* **TEXT EXCERPT**
....................
Never Compromise the Integrity of the Sub-base

“Never compromise the integrity of the sub-base.” - Fred Bollman

A beautiful hardscape can steal the show on day one. But the part that decides whether it still performs ten, fifteen, or twenty years from now is the part nobody posts on Instagram: what’s underneath.

There are two ways to build a hardscape.

The first way is to build for the reveal: the final walkthrough, the twilight photos, the moment the homeowner steps outside and says, wow. It is fast, surface-driven, and dangerously easy to fake for a little while.

The second way is to build for the future: for the third freeze-thaw cycle, for the tenth summer thunderstorm, for the settling pressure of time, gravity, water, and use. That kind of work demands excavation discipline, drainage planning, compaction, base preparation, material judgment, and the kind of construction integrity most people will never see once the project is complete.

"Never compromise the integrity of the sub-base."

That idea is more than a construction note. At Bollman Landscape, it is a philosophy. Because the truth is simple: in hardscaping, what you don’t see is often what matters most.

A patio that shifts. A retaining wall that bows. Pool decking that settles. Steps that move. Water that collects where it should not. Most outdoor failures do not start at the surface. They start below it, in rushed prep, poor drainage, underbuilt support, or installation choices made by someone betting that the homeowner will not know the difference until it is too late.

Bollman Landscape has built its reputation by doing the opposite. The company’s site says it plainly: extraordinary results come from more than surface-level style. They come from planning, structural integrity, drainage expertise, material performance, code awareness, and a build process that respects the home as much as the finished result.

Decorative retaining wall made with Techo-Bloc stone that is holding up a high-grade hillside.

The expensive problems almost always begin underground

A homeowner usually does not call for help because a project looked imperfect on day one. They call because something is moving, cracking, settling, leaning, pooling, or failing long after the installer has disappeared.

That is exactly why the sub-base matters so much. The sub-base is the structural support system beneath the visible finish. It is the part that helps manage loads, resist settlement, support drainage, and keep a hardscape behaving like a system instead of a collection of attractive materials laid on dirt.

Industry guidance is remarkably consistent on this point. The Concrete Masonry & Hardscapes Association notes that for interlocking concrete pavements, the surface of the compacted base should be smooth within a maximum tolerance of plus or minus 3/8 inch over a 10-foot straightedge, and it distinguishes common 60 mm pavers for pedestrian and limited vehicular use from thicker 80 mm pavers for streets and industrial conditions. That is not decorative fussiness. That is structural precision.

In other words: permanence is not a vibe. It is a standard.

Here’s the real issue: if the base is wrong, the whole project is already negotiating with failure. Maybe not this season. Maybe not next season. But sooner than it should.


Beauty is the invitation. Integrity is the reason it lasts.
....................
* **EXTRACTED DATA**
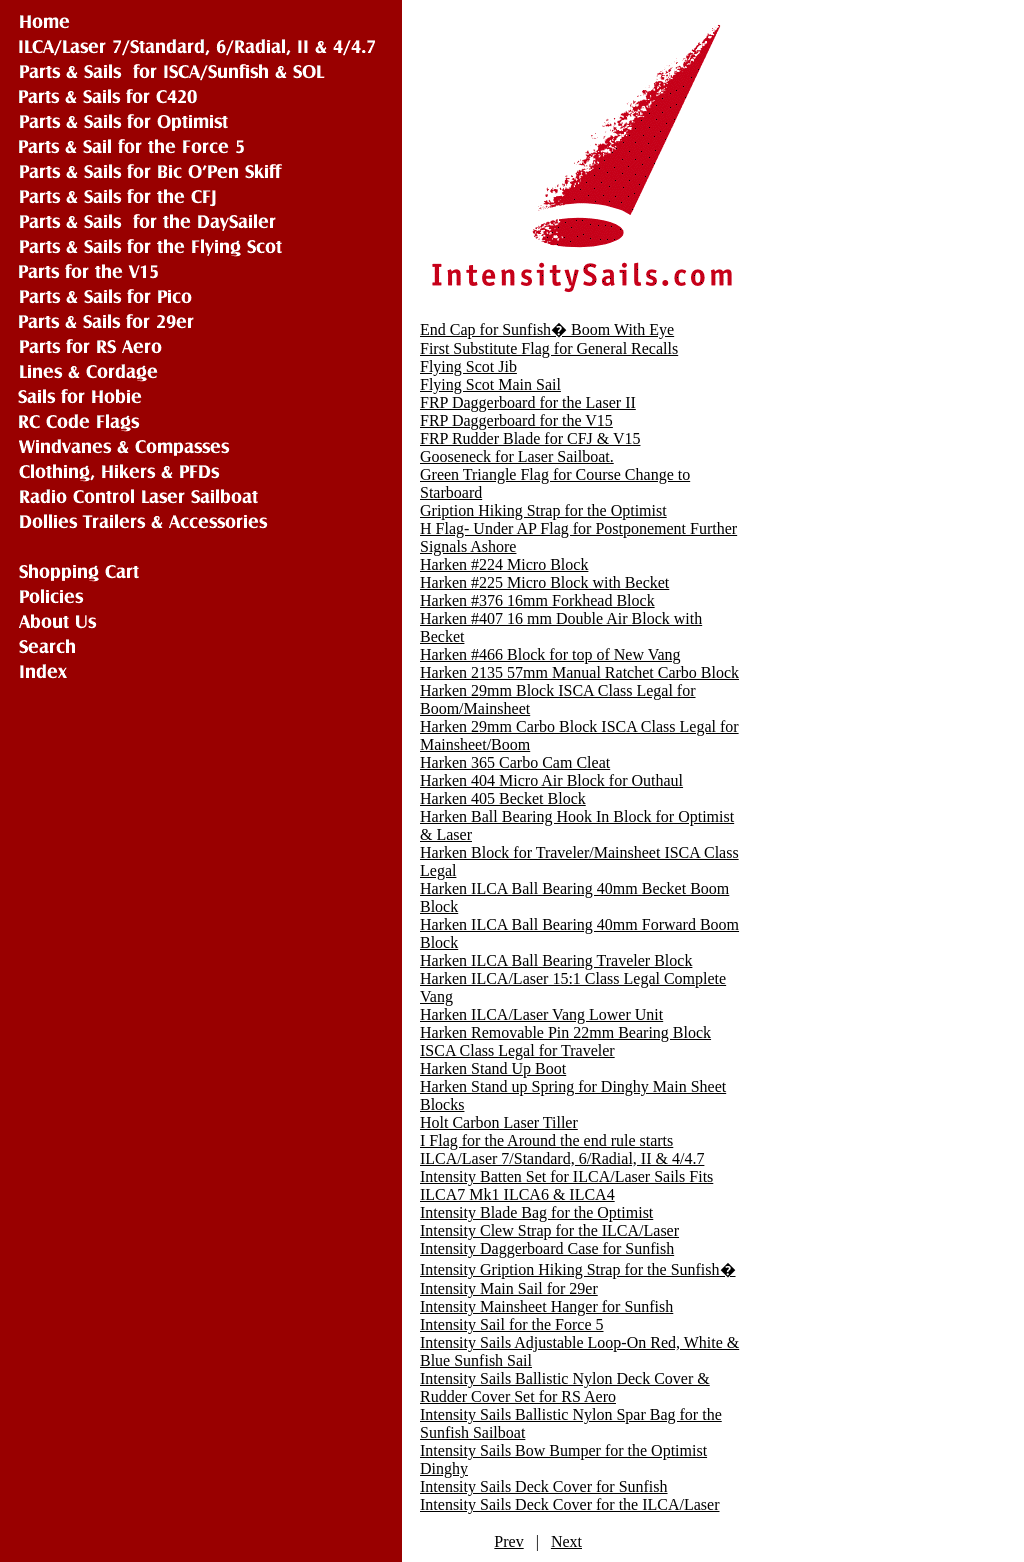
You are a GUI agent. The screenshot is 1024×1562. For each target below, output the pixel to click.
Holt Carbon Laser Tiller (499, 1122)
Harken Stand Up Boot (493, 1068)
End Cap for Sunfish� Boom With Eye (547, 329)
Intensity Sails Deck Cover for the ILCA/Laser (569, 1504)
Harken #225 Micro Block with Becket (544, 582)
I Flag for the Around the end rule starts (546, 1140)
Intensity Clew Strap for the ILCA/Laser (549, 1230)
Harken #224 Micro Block (504, 564)
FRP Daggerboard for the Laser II (528, 402)
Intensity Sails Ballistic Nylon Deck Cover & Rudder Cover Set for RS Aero (565, 1387)
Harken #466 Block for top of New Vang (550, 654)
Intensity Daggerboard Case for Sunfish (547, 1248)
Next (566, 1541)
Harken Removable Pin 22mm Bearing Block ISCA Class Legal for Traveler (565, 1041)
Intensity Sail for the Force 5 (512, 1324)
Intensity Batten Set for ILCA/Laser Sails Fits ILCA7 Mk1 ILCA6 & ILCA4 (566, 1185)
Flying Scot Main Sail (490, 384)
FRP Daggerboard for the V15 (516, 420)
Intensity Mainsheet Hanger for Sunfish (546, 1306)
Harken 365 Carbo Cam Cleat (515, 762)
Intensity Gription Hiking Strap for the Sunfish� (578, 1269)
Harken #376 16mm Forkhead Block (537, 600)
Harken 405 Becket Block (503, 798)
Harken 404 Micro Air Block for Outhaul (551, 780)
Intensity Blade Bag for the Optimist (536, 1212)
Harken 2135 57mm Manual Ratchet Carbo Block (579, 672)
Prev (508, 1541)
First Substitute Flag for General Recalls (549, 348)
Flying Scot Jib (468, 366)
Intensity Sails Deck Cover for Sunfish (544, 1486)
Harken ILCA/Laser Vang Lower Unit (541, 1014)
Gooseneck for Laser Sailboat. (517, 456)
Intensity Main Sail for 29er (509, 1288)
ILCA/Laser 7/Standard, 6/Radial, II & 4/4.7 (562, 1158)
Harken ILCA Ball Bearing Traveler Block (556, 960)
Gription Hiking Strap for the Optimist (543, 510)
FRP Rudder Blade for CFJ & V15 (530, 438)
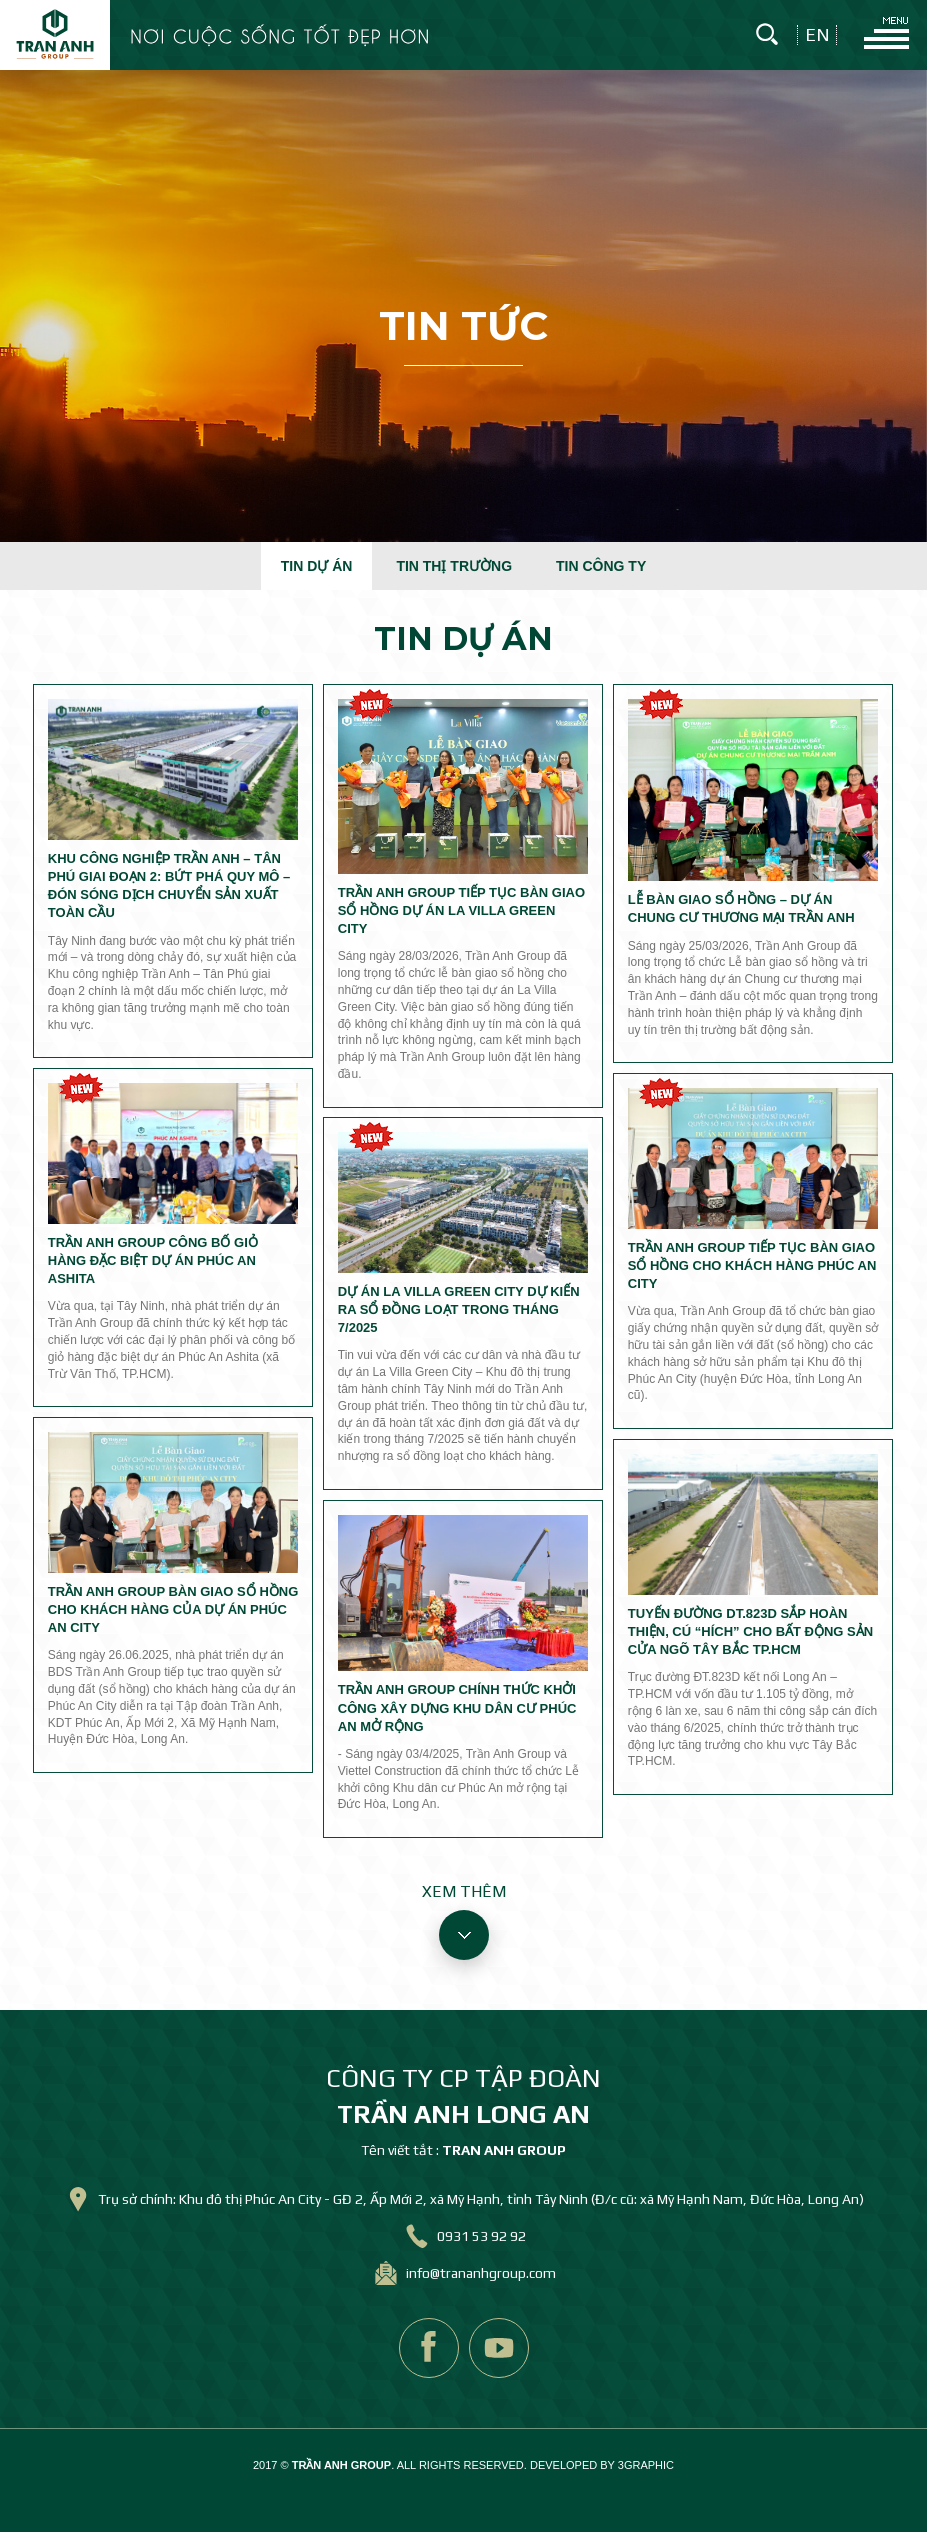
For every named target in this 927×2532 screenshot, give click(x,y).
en (817, 35)
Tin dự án (317, 566)
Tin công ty (601, 566)
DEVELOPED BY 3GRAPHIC (602, 2465)
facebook (429, 2348)
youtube (499, 2348)
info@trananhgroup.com (481, 2273)
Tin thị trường (454, 566)
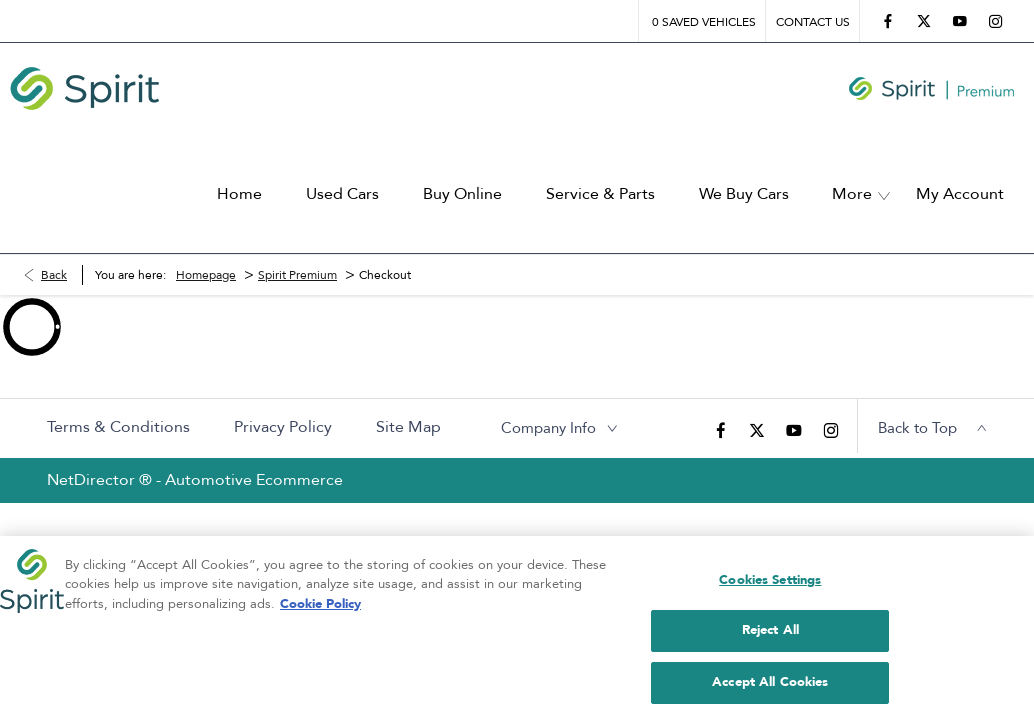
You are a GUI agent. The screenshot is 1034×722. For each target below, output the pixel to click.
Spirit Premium (297, 245)
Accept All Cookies (770, 693)
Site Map (408, 398)
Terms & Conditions (118, 398)
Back (54, 245)
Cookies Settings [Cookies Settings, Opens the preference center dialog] (770, 591)
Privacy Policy (283, 398)
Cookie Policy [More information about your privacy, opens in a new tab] (320, 615)
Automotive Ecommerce (254, 451)
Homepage (206, 245)
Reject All (770, 642)
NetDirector (93, 451)
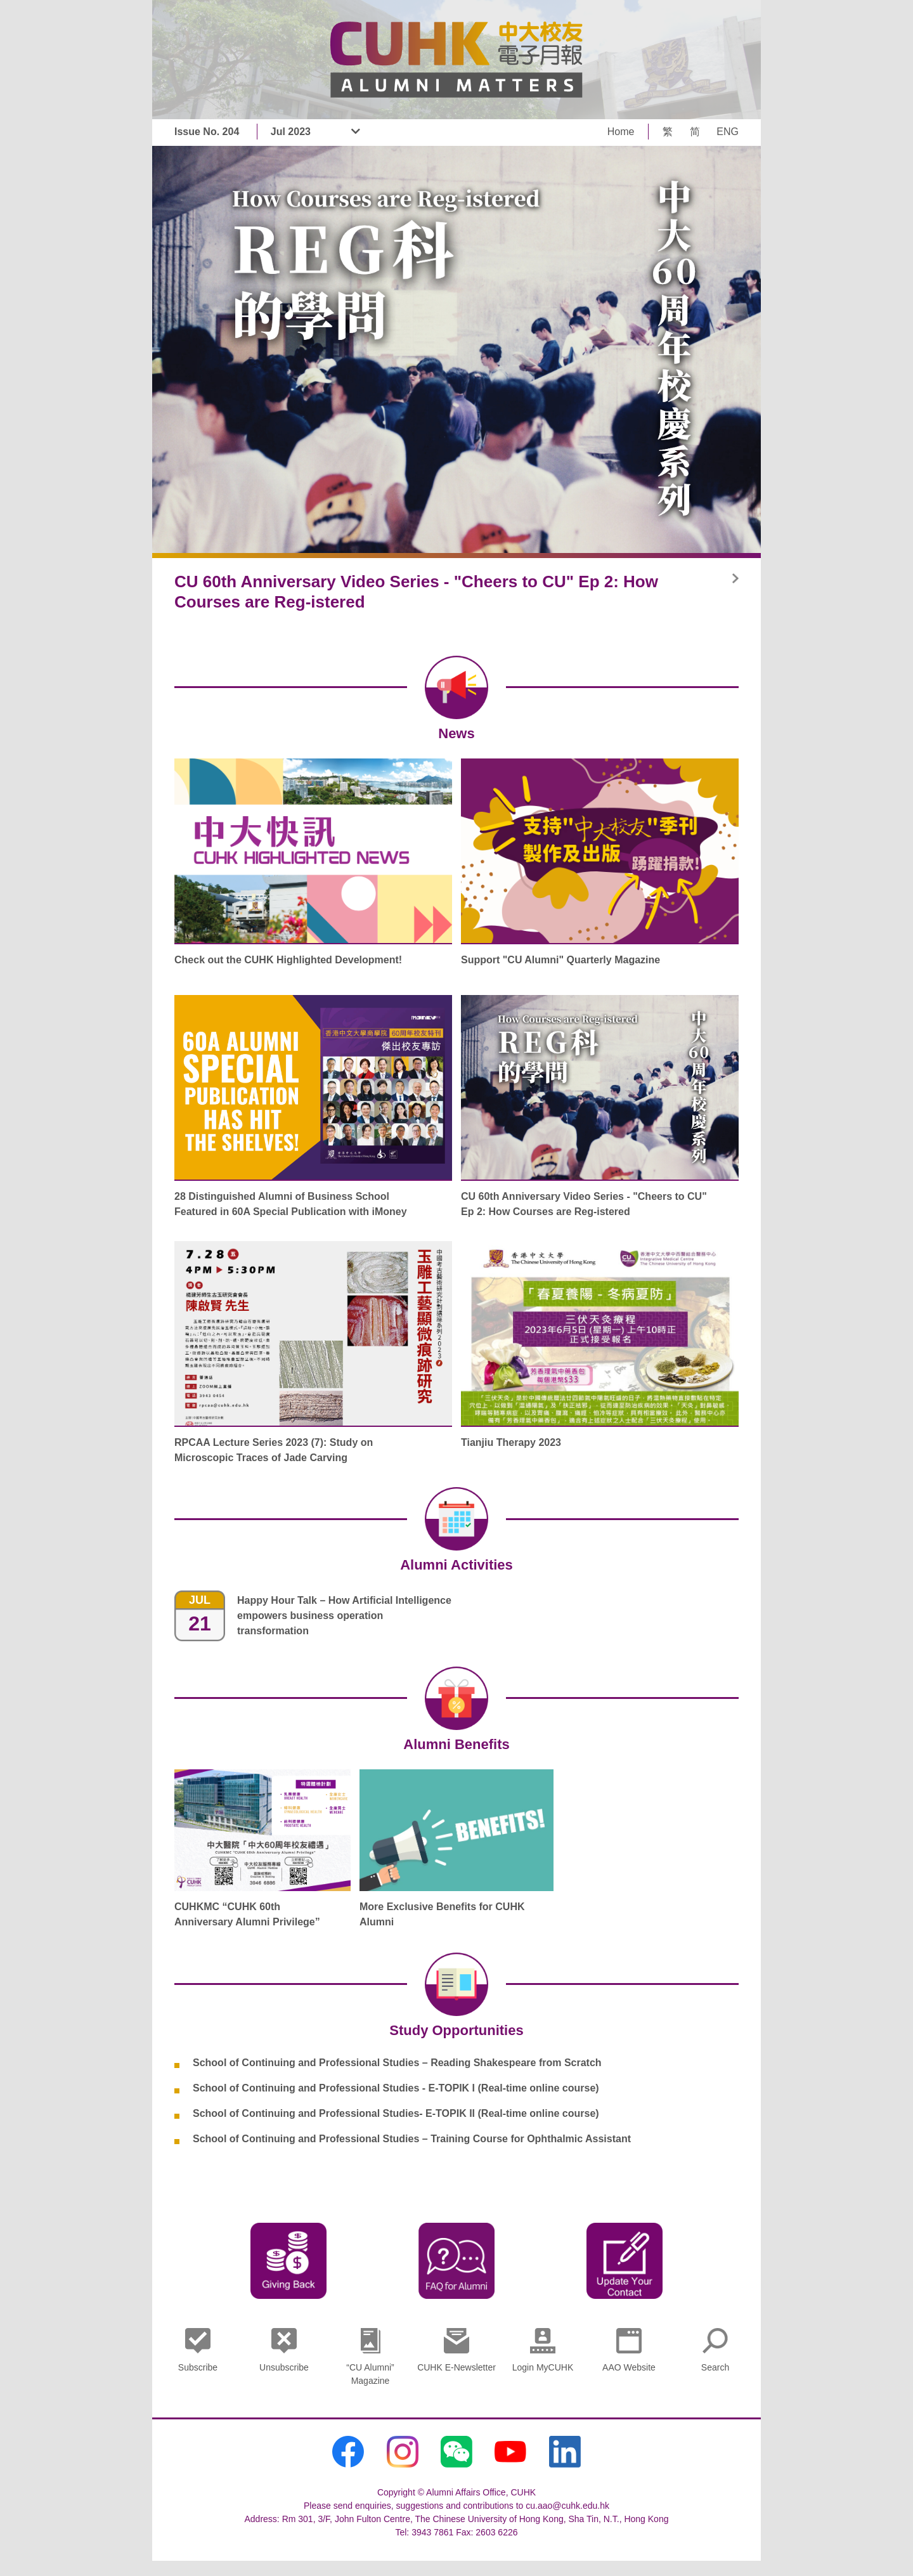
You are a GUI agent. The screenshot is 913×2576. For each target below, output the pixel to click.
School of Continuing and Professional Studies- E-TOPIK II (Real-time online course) (396, 2113)
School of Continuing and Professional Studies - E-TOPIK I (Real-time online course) (396, 2088)
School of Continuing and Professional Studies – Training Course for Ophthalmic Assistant (412, 2138)
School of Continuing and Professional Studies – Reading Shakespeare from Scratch (397, 2062)
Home (621, 131)
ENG (727, 131)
....................
* **TASKS**
1: Reproduce the part of the sub-base article between "There are two" and "what matters most.", inclusive, word for word.
2: In the sub-base article, what maximum tolerance does the Concrete Masonry & Hardscapes Association give for the surface of the compacted base?
3: Using the sub-base article, explain why the sub-base matters so much.

* **WRITTEN ANSWERS**
1:
There are two ways to build a hardscape.

The first way is to build for the reveal: the final walkthrough, the twilight photos, the moment the homeowner steps outside and says, wow. It is fast, surface-driven, and dangerously easy to fake for a little while.

The second way is to build for the future: for the third freeze-thaw cycle, for the tenth summer thunderstorm, for the settling pressure of time, gravity, water, and use. That kind of work demands excavation discipline, drainage planning, compaction, base preparation, material judgment, and the kind of construction integrity most people will never see once the project is complete.

"Never compromise the integrity of the sub-base."

That idea is more than a construction note. At Bollman Landscape, it is a philosophy. Because the truth is simple: in hardscaping, what you don’t see is often what matters most.

2: Plus or minus 3/8 inch over a 10-foot straightedge.

3: Homeowners usually call for help because something is moving, cracking, settling, leaning, pooling, or failing long after the installer has gone. The sub-base is the structural support beneath the visible finish. It helps manage loads, resist settlement, and support drainage, and it keeps the hardscape behaving like a system instead of attractive materials laid on dirt.